Rodzinna wioska w żałobie po śmierci Andrzeja Leppera
Zielono wita przyjezdnych przepasaną kirem tablicą.
2011-08-07, 12:55
W tej pomorskiej wsi, zwanej kolebką Samoobrony, mieszkał Andrzej Lepper. Był dobrym sąsiadem, dobrym rolnikiem - wspominają sąsiedzi. Są wstrzemięźliwi; ani o rodzinie, ani o samej śmierci nie chcą mówić.
Niedowierzanie - tak opisuje reakcję mieszkańców wsi na wieść o samobójczej śmierci Andrzeja Leppera, ich sąsiada - sołtys Zielnowo Justyna Osses. - Dla nas tutaj to tragedia. W niedzielę msza w Krupach i modlitwa w jego intencji. Wieś była z niego dumna, był lubiany - dodaje.
Andrzej Lepper nie żyje - zobacz serwis specjalny>>>
Zapewnia, że rodzina polityka ma wsparcie w mieszkańcach Zielnowa i dobrze o tym wie. Jedyne, czego oczekują, to spokoju w przeżywaniu tragedii.
Pytana, czy przedstawiciele władz lokalnych lub krajowych kontaktowali się z nią po śmierci Andrzeja Leppera w sprawie ewentualnej pomocy rodzinie, wspomina tylko o jednym telefonie z Darłowa.

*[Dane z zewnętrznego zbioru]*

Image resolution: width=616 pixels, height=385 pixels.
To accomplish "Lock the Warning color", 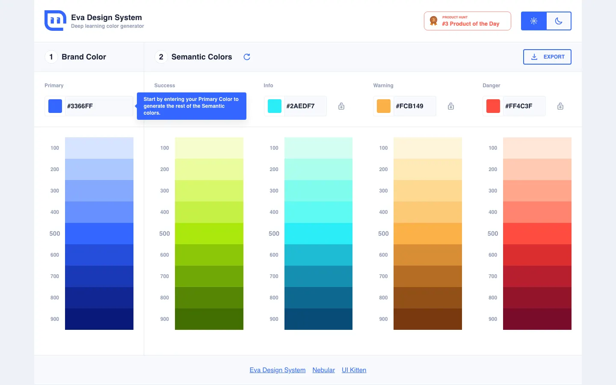I will point(451,106).
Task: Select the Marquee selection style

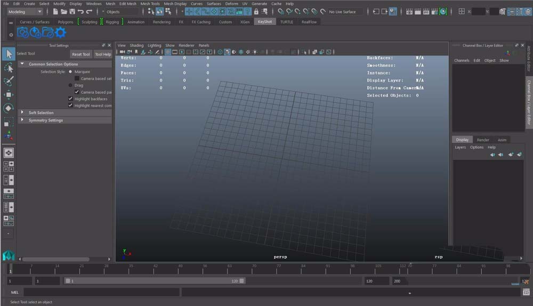Action: tap(70, 71)
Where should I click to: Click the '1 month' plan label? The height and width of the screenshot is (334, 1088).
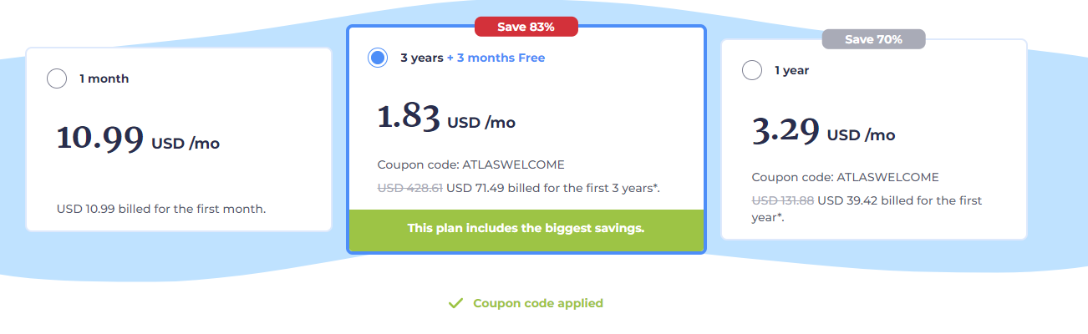point(104,79)
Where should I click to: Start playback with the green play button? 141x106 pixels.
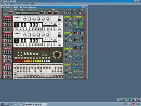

Nie informuje, czy zapadły już decyzje co do pochówku. Rodzina sobie tego nie życzy - wyjaśnia.
Kolebka Samoobrony
Zielnowo to niewielka wieś, przed wojną niemiecka, po wojnie - pegeerowska. Około 20 domów, 77 mieszkańców. Zdarza się tu zabudowa szachulcowa. Jak wszędzie, niektóre domy zadbane, inne nie. Jeden czy dwa wyglądają na opuszczone. Na podwórkach samochody, stoją nadmuchiwane baseny, w których kąpią się dzieci. Stodoły często murowane. W środku wsi mała świetlica, w blaszaku, w którym niegdyś był sklepik. Dookoła pola, nieużytki. Kawałek od wsi - ściana lasu.
- Podupadłe 23-hektarowe gospodarstwo rolne w Zielnowie Lepper przejął w 1980 roku, potem stopniowo je powiększał. Chciał nam pomóc i starał się o lepsze drogi, ale nie wyszło - mówi sołtys wsi Justyna Osses.
Posesja Lepperów to rozległy teren. Przy bramie ostrzeżenie: Uwaga groźny pies! Do zabudowań prowadzi zadbana, obsadzona roślinami alejka. Na podwórku sprzęt rolniczy. W obejściu konie. W gospodarstwie hodowano bydło, bizony, strusie, owce.
To już nie to samo gospodarstwo co dawniej - mówią mieszkańcy. Ciężko doglądać, gdy jest się daleko i ma się na głowie inne problemy - tłumaczą.